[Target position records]
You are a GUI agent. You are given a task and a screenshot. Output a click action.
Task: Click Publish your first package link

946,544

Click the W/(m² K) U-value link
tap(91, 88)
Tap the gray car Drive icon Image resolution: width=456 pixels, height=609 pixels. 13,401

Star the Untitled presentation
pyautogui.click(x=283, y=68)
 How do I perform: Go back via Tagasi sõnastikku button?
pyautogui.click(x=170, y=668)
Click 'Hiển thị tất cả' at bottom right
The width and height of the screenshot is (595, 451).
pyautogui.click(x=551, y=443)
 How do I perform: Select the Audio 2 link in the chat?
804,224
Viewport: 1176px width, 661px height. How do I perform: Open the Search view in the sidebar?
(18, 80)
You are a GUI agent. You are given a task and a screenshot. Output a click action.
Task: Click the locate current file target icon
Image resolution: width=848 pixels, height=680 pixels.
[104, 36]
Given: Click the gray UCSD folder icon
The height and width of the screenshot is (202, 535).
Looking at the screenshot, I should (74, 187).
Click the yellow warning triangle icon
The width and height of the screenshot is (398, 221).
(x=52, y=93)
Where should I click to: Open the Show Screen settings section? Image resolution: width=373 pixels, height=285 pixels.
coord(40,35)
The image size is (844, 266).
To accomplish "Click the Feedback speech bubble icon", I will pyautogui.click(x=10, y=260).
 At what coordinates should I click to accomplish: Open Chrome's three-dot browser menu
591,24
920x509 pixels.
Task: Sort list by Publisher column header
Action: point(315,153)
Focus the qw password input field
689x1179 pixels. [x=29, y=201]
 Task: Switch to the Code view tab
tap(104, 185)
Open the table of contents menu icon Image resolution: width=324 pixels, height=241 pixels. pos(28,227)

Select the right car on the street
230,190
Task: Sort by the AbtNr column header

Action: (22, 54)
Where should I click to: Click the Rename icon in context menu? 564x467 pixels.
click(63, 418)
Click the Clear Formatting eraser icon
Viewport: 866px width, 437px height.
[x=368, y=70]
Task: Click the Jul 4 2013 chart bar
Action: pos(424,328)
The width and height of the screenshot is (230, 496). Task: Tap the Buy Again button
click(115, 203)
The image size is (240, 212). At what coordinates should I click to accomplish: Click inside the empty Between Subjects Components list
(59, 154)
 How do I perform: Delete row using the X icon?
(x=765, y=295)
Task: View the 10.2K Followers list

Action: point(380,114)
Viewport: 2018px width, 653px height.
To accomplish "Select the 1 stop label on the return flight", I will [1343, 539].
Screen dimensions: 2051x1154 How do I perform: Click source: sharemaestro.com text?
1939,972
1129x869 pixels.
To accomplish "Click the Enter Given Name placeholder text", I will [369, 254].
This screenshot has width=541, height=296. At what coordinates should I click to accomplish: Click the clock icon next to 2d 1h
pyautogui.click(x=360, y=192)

**Exercise objective:** Format the lines above as a numbered list, leaving out the blank ones.

**Worked solution:**
1. You are a GUI agent. You are given a task and a screenshot. Output a click action.
2. Task: Click Publish your first package link
3. 946,544
4. Click the W/(m² K) U-value link
5. tap(91, 88)
6. Tap the gray car Drive icon Image resolution: width=456 pixels, height=609 pixels. 13,401
7. Star the Untitled presentation
8. pyautogui.click(x=283, y=68)
9.  How do I perform: Go back via Tagasi sõnastikku button?
10. pyautogui.click(x=170, y=668)
11. Click 'Hiển thị tất cả' at bottom right
12. The width and height of the screenshot is (595, 451).
13. pyautogui.click(x=551, y=443)
14.  How do I perform: Select the Audio 2 link in the chat?
15. 804,224
16. Viewport: 1176px width, 661px height. How do I perform: Open the Search view in the sidebar?
17. (18, 80)
18. You are a GUI agent. You are given a task and a screenshot. Output a click action.
19. Task: Click the locate current file target icon
20. Image resolution: width=848 pixels, height=680 pixels.
21. [104, 36]
22. Given: Click the gray UCSD folder icon
23. The height and width of the screenshot is (202, 535).
24. Looking at the screenshot, I should (74, 187).
25. Click the yellow warning triangle icon
26. The width and height of the screenshot is (398, 221).
27. (x=52, y=93)
28. Where should I click to: Open the Show Screen settings section? Image resolution: width=373 pixels, height=285 pixels.
29. coord(40,35)
30. The image size is (844, 266).
31. To accomplish "Click the Feedback speech bubble icon", I will pyautogui.click(x=10, y=260).
32.  At what coordinates should I click to accomplish: Open Chrome's three-dot browser menu
33. 591,24
34. 920x509 pixels.
35. Task: Sort list by Publisher column header
36. Action: point(315,153)
37. Focus the qw password input field
38. 689x1179 pixels. [x=29, y=201]
39.  Task: Switch to the Code view tab
40. tap(104, 185)
41. Open the table of contents menu icon Image resolution: width=324 pixels, height=241 pixels. pos(28,227)
42. Select the right car on the street
43. 230,190
44. Task: Sort by the AbtNr column header
45. Action: (22, 54)
46. Where should I click to: Click the Rename icon in context menu? 564x467 pixels.
47. click(63, 418)
48. Click the Clear Formatting eraser icon
49. Viewport: 866px width, 437px height.
50. [x=368, y=70]
51. Task: Click the Jul 4 2013 chart bar
52. Action: pos(424,328)
53. The width and height of the screenshot is (230, 496). Task: Tap the Buy Again button
54. click(115, 203)
55. The image size is (240, 212). At what coordinates should I click to accomplish: Click inside the empty Between Subjects Components list
56. (59, 154)
57.  How do I perform: Delete row using the X icon?
58. (x=765, y=295)
59. Task: View the 10.2K Followers list
60. Action: point(380,114)
61. Viewport: 2018px width, 653px height.
62. To accomplish "Select the 1 stop label on the return flight", I will [1343, 539].
63. Screen dimensions: 2051x1154 How do I perform: Click source: sharemaestro.com text?
64. 1939,972
65. 1129x869 pixels.
66. To accomplish "Click the Enter Given Name placeholder text", I will [369, 254].
67. This screenshot has width=541, height=296. At what coordinates should I click to accomplish: Click the clock icon next to 2d 1h
68. pyautogui.click(x=360, y=192)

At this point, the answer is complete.